Single by Bliss N Eso

from the album Circus in the Sky
- Released: 8 March 2013
- Recorded: 2013
- Genre: Hip hop
- Length: 4:26
- Label: Illusive Sounds
- Songwriter: Bliss and Eso

Bliss N Eso singles chronology
| "Coastal Kids" (2011) | "House of Dreams" (2013) | "Home Is Where The Heart Is" (2013) |

= House of Dreams (song) =

"House of Dreams" is a song by Australian hip hop trio Bliss n Eso. It was released on 8 March 2013 through Illusive Sounds as the first single from their fifth studio album Circus in the Sky. Critical reception to song was generally positive. 'House of Dreams' debuted on the ARIA Singles Chart at No. 47 and spent 5 weeks on the chart. It also finished at No. 94 on the Triple J Hottest 100 of 2013. Bliss n Eso performed the song alongside 'My Life' at the ARIA Music Awards of 2013 where they were nominated for 'Best Urban Album' for Circus in the Sky. The song was also used in a promo the 2013 AFL Grand Final. In July 2013 Bliss n Eso began their 'House of Dreams Tour'.

==Music video==
The music video was released on 1 April 2013, and it spans 4 minutes and 48 seconds. In the video Bliss, Eso and DJ Izm rap the song having different coloured lights shine around and fire shooting into the air surrounding them, while a band plays the song behind them. An alternate albeit similar version of the video clip with the song shortened was used in a promo for the 2013 AFL Grand Final. The alternate version shows Bliss, Eso, DJ Izm and the band playing the song outside the Melbourne Cricket Ground, and has clips of Hawthorn Hawks and Fremantle Dockers players playing AFL. The main music video currently has over 2,000,000 views.

==Critical reception==
The song received generally positive reviews. Moshpress.com wrote that "The single brings listeners that old-school Bliss N Eso vibe, reminiscent of Flying Colours and Flowers in the Pavement.

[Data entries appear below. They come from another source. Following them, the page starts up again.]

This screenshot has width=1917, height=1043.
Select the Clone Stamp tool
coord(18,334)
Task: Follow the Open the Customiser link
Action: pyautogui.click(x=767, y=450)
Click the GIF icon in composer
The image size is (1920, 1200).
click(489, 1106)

All the classic elements are there: unexpected rhymes, swift, unpredictable beats and lyrical finesse that could only be expected by the dynamic duo".

==Chart performance==
The song debuted at No. 47 on the ARIA Singles Chart, the following week it peaked at No. 45. It then dropped out of the top 50 and spent 3 more weeks in the top 100. It also finished at No. 94 in the Triple J Hottest 100 of 2013, making it Bliss n Eso's second highest entry for that year behind "Act Your Age".

==Charts==

| Charts (2013) | Peak position |
|---|---|
| Australia (ARIA) | 45 |

==Certifications==

| Region | Certification | Certified units/sales |
| Australia (ARIA) | Platinum | 70,000^{‡} |
^{‡} Sales+streaming figures based on certification alone.